The film shows what happens when this place, a place like no other, is taken away. Some really interesting and intense things happen. Jazmyne starts to recreate the club in her backyard, while Egypt tries to teach her kids how to transform their lives via pageantry. The film then becomes a meditation on the idea of family and created family, and work. Those two ideas are things that are so important to gay and straight people alike, family and work. They are how people identify and find meaning in their lives.

AE: It seems as though a big part of the drive behind Shakedown is to prevent the stories of these people, these events, from being forgotten. Is that something you’ve seen happening within other communities of which you’ve been a part?

LW:
Yes, definitely.

Another important thing to mention is I went to Antioch College in Ohio and intended on majoring in religious studies but ended up in a major that is special to that school called “Media and Social Change.” The school was very radical and awesome. During my freshman year, Antioch’s graduating class had invited Mumia Abu-Jamal, a former Black Panther sitting on death row convicted (or framed) for the murder of a Philadelphia police officer, to address the commencement. This was a highly controversial event and one of lasting importance to me. I learned about media in the hands of the people, used for telling the stories of the people. It was about the social value of the content. Antioch is now closed, the teachers there fired. There is no other place in America like Antioch.

AE: Have you encountered any negative feedback or reactions from lesbian audiences because of the subject matter (stripping)?

LW:
Making a movie about stripping is both contentious and empowering, I have felt people questioning if this is feminist or if its going to do a disservice to the black community. I feel like now is the best time this film could come out, before Obama and Precious it was very difficult to make films about black people without having that be the only defining cultural document. Right now in this climate people are both receptive and interested, those people being from all walks of life and all races.

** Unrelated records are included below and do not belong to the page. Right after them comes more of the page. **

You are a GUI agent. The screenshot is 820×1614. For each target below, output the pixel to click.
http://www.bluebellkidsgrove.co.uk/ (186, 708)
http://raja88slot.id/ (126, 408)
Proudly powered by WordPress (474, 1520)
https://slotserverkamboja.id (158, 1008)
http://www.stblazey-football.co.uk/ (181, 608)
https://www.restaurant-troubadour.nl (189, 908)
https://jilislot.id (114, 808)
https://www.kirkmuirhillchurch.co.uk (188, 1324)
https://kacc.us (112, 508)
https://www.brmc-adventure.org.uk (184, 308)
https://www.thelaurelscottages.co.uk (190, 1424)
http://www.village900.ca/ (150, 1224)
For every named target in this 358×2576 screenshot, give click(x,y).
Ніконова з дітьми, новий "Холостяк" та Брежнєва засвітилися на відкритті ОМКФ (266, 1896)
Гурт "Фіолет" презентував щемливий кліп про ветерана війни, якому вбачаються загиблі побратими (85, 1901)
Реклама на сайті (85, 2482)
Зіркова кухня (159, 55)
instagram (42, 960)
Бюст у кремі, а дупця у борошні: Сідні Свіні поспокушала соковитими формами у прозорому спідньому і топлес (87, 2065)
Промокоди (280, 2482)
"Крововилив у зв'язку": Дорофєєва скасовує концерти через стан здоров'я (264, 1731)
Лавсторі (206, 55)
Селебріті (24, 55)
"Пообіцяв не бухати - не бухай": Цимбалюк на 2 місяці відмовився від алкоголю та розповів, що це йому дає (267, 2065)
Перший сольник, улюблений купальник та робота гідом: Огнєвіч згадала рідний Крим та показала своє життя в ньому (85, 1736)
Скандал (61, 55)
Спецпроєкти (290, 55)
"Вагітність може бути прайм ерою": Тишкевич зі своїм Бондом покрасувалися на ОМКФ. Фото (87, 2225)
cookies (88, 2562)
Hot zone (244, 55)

AE: What’s your ultimate goal for Shakedown artistically and commercially?

LW:
Artistically, I want people to watch the film and see the amazing people that are in it, and say “I get her,”… I want people to watch the whole film and say “That made me understand my life better.”

Commercially, I think people with decision making power have very conservative views about what the public is interested in watching. This film can prove those assumptions very wrong. A lot of the work of getting the film into the pubic we will have to take into our own hands and that is exactly what we’re asking for help with now. Our Kickstarter page is an opportunity to raise funds through the donations of the people who want to see the film and this is the beginning of the process of self-distribution, promotion and production. The Christian films on Kickstarter do very well, they have the understanding of how to harness their communities resources and create a document that is for their community, one film is 400% funded, totaling over $300,000.The gay community has that same potential.